An Analog Problem With Digital Books

Looks like the Justice Department is taking an interest in the pricing of e-books by major publishers. The Wall Street Journal’s Jeff Trachtenberg had the story yesterday, and the New York Times followed up this morning. DOJ is threatening a suit over the “agency model” of e-book pricing, in which the publisher sets the retail price and nobody is allowed to undercut it. Until a couple of years ago, e-books were sold under a “wholesale model,” in which the publisher sells for a set wholesale price, usually about half the “suggested” cover price, and retailers can discount however they like. (Physical books are still sold this way, which is why you frequently see an e-book that costs more than a paper one.)

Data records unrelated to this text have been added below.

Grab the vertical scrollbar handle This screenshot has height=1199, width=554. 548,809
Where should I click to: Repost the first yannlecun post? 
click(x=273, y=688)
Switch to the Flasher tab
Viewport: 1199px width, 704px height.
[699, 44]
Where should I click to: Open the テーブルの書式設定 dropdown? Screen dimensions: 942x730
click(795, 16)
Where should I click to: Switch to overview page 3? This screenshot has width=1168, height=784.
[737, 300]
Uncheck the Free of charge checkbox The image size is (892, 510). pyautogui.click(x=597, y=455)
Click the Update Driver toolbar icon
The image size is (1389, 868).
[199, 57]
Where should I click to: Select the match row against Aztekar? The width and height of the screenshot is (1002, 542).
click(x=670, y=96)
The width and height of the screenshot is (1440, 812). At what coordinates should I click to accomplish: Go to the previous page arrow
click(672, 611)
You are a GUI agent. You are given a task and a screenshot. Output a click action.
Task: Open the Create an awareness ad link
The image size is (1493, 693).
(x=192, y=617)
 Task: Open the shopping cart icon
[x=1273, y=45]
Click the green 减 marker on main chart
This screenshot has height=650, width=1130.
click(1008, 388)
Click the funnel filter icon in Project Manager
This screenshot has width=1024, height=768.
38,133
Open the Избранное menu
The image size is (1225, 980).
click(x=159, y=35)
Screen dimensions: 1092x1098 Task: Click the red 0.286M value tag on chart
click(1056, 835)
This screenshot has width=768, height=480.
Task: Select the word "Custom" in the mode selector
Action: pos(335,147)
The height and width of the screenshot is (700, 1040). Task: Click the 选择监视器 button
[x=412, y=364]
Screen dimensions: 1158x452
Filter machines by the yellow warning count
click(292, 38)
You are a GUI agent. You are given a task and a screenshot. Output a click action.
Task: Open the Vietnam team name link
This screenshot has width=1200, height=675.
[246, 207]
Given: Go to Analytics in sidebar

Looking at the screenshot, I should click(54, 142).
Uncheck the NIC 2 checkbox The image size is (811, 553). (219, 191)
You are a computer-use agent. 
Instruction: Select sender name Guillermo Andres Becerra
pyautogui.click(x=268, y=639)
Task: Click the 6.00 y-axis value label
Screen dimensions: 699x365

DOJ is investigating Apple and five major publishers (curiously, the largest one of all, Random House, is not listed; at first they balked at the “agency model,” but came around a few months later). Very broadly, they want to find out if the companies acted in collusion to prop up the retail price of e-books. I can give them a quick answer: yes, they did. But is that illegal? Here are the warring points of view:

Publishers: By deeply discounting our e-books to $9.99, below its cost, Amazon was deliberately trying to establish dominance and reduce competition, which could hurt everybody in the long run: if they were the only e-bookseller, they could raise the price as high as they wanted. Also, e-books are eating into our sales of physical books – our very business model is at stake.

Apple: Damn right. And Amazon is the big kahuna. (For the first time ever, we were a little late to this e-book party.) Level the playing field and stop these birds from using your product as a loss leader.

The Customer: What happened to our $9.99 e-bestsellers? You don’t have to print, bind, stock, ship or accept returns on them. $15.99 is an absurd price you just pulled out of your posterior.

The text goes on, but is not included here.